*Brief*: Below are the records; copy every line in them that holds the string "empty".

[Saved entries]
╭──

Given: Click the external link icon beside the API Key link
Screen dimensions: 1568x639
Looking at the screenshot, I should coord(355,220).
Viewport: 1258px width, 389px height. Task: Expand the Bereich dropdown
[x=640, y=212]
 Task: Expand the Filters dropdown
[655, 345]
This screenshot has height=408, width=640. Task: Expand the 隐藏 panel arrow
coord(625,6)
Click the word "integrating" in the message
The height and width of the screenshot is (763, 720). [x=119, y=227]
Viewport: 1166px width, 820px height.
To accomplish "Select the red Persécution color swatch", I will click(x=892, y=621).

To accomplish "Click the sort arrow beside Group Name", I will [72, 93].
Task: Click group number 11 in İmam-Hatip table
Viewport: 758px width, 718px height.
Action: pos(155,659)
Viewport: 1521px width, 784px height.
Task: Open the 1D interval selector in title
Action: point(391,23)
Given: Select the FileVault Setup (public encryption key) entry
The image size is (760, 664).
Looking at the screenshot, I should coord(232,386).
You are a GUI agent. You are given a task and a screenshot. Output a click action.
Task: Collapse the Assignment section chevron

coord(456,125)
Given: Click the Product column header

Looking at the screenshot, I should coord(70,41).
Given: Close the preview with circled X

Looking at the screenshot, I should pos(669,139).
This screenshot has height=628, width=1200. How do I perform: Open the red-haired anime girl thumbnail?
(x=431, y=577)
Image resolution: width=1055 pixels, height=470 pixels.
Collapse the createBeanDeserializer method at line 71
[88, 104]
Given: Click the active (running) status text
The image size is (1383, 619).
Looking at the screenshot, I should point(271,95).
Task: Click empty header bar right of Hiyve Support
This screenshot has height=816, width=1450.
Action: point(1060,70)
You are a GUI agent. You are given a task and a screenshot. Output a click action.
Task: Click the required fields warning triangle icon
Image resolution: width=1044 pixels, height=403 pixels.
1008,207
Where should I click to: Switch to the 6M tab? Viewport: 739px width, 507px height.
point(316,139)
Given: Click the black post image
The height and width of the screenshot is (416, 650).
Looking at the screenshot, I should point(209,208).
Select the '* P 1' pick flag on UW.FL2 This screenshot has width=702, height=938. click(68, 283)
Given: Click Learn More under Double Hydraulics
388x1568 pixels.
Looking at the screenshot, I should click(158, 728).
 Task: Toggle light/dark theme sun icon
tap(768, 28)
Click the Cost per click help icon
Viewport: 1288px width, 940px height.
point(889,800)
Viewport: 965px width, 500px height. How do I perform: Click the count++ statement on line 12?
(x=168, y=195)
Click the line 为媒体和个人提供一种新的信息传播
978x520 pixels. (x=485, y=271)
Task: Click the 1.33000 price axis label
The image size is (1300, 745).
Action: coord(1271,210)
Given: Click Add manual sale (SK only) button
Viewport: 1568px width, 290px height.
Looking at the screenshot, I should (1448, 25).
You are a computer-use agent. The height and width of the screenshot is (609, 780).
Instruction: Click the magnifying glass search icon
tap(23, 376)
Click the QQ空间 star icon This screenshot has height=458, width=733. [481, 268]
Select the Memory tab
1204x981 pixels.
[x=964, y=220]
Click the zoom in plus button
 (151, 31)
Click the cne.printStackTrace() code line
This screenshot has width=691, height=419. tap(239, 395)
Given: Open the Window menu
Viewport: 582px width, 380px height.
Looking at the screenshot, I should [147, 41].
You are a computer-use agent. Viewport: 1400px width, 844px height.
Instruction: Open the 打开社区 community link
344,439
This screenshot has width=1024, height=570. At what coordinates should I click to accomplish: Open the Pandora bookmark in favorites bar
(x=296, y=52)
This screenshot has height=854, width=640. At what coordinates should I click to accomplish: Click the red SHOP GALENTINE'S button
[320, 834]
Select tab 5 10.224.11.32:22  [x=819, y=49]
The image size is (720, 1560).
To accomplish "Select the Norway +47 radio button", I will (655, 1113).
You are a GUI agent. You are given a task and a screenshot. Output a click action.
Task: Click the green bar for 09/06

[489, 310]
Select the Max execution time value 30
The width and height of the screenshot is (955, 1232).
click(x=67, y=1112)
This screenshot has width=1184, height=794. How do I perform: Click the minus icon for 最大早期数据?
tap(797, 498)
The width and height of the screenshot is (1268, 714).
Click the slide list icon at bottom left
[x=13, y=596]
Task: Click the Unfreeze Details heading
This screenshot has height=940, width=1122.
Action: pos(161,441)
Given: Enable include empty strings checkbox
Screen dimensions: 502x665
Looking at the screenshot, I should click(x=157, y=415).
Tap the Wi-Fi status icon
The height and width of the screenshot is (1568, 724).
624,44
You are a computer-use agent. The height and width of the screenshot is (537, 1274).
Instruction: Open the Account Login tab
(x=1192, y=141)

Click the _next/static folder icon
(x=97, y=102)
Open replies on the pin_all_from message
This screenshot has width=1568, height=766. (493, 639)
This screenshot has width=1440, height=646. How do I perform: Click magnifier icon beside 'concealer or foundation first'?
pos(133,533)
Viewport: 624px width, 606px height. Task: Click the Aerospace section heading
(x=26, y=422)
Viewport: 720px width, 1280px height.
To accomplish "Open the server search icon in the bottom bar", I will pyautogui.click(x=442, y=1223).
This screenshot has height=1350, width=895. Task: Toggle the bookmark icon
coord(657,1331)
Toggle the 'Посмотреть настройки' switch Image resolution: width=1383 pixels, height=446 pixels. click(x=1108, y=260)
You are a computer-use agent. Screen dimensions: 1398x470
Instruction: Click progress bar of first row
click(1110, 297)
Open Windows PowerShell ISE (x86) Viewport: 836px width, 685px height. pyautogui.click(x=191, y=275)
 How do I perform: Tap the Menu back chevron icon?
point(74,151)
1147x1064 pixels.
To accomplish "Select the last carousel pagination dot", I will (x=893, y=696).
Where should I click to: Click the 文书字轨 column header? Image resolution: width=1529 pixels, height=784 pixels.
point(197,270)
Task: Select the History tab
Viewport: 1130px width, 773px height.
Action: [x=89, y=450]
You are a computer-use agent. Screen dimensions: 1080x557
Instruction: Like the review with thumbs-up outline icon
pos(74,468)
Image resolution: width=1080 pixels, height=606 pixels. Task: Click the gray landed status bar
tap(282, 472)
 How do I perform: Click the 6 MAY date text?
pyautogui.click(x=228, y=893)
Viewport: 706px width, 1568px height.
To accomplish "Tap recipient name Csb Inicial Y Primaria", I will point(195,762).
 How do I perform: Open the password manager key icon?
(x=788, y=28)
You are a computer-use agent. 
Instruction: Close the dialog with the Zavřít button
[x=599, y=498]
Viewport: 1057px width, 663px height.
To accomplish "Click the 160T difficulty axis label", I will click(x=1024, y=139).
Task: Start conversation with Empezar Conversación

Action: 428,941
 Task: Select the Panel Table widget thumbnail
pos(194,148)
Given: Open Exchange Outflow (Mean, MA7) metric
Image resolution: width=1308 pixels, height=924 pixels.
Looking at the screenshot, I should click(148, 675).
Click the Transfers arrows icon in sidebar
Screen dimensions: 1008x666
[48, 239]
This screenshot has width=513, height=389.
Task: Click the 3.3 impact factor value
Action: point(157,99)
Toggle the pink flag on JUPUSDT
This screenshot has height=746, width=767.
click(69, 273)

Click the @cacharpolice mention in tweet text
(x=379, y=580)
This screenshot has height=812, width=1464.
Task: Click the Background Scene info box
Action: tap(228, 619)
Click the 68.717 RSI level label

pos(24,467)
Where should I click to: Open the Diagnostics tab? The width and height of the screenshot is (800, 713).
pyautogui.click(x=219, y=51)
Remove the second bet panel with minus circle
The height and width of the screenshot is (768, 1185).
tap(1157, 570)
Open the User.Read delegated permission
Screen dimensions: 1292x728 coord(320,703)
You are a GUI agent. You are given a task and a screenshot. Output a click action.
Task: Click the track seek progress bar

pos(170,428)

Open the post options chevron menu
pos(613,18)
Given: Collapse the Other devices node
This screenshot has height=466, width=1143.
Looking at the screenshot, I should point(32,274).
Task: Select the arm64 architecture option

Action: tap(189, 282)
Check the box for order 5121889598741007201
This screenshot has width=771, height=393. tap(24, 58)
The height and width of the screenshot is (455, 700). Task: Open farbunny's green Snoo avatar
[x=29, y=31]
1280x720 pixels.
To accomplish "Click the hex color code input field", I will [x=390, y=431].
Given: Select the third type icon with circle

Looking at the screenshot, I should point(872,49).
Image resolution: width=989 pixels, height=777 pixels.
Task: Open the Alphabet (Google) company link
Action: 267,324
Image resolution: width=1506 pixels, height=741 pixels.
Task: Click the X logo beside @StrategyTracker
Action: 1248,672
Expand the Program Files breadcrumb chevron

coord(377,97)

╰──

*Answer for the task*:
Task: Click empty header bar right of Hiyve Support
Given: Enable include empty strings checkbox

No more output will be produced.